That might all sound very basic. But in many cases, it reflects a significant change in how schools operated. “For years, if not decades, schools and teachers have operated in virtual isolation from the education system … accepting the prevailing norm that they are not actually expected to perform their job up to any reasonable standard (such as, most fundamentally, showing up regularly to teach),” a 2018 paper on Tusome’s effects argues. With no one checking whether teachers showed up or did their jobs, many of them didn’t. A nationwide system for observing teachers and tracking results could be highly effective just by making teachers aware that they are in a professional role where they are expected to get results.
Education interventions that are ineffective might not always stay that way
Notably, some of the high-profile educational interventions the general public knows the most about don’t make the list. Providing textbooks, for example, is not found in their analysis to have any benefits. Building schools is not a very cost-effective way to improve education, and scholarships for students to attend aren’t, either. Efforts to reduce class sizes, provide school uniforms, or give schools technology (without additional reforms) have no effect at all.
It is dispiriting to see such poor results for interventions that seem, intuitively, like they ought to make a big difference. Many nonprofits advertise to donors their work on building schools and getting them needed school supplies. But rather than discouraging, these reports should mostly be humbling. Trying to understand how to educate students halfway around the world is hard. Just because something sounds like a good idea doesn’t mean it will actually make a difference.
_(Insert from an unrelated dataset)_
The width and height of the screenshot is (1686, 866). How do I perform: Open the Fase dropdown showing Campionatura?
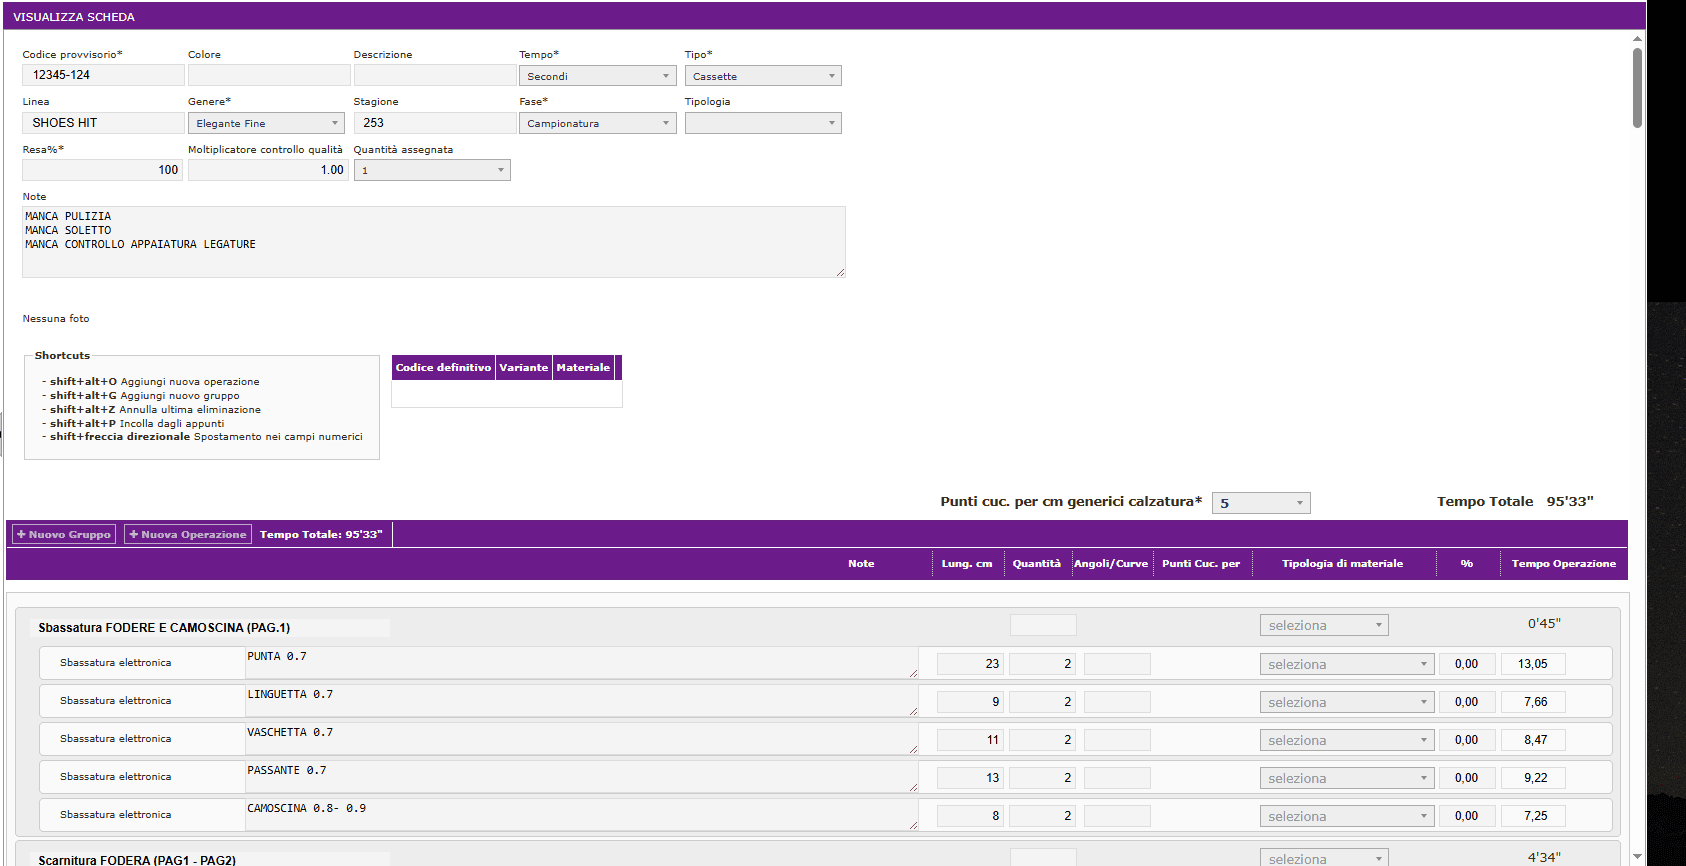[x=597, y=123]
Of course, the ineffectiveness of those other interventions is contingent on the conditions surrounding them. Keeping kids in school for more years may do a great deal for them if they have good instruction but might be worthless if quality instruction is not available.
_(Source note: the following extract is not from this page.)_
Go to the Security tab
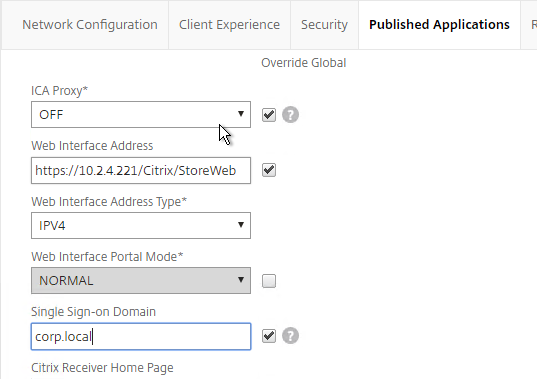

In poor countries, many students attend school for years while still not mastering basic concepts. Giving textbooks to students who can’t read won’t do anything, but once we’ve increased the share of children who can read, that will change the impact of giving out textbooks.
Keeping kids in school for longer will likely be much more effective once those schools are effective at teaching, so implementing the most promising reforms identified might open the door for other reforms, making them cost-effective when they aren’t right now.
At the same time, we should keep in mind that many education interventions, even ones that seem like a good idea and have preliminary evidence in their favor, likely won’t work out. In the US, philanthropists have tried again and again to reform education — and they’ve often made things worse.
Education is complicated, requiring buy-in from teachers, parents, students, and local communities. Lots of interventions that seem promising won’t work — and that’s okay. The important thing is that we measure results and report them consistently, so researchers can learn from research elsewhere and we can focus our efforts where they’ll matter most for kids.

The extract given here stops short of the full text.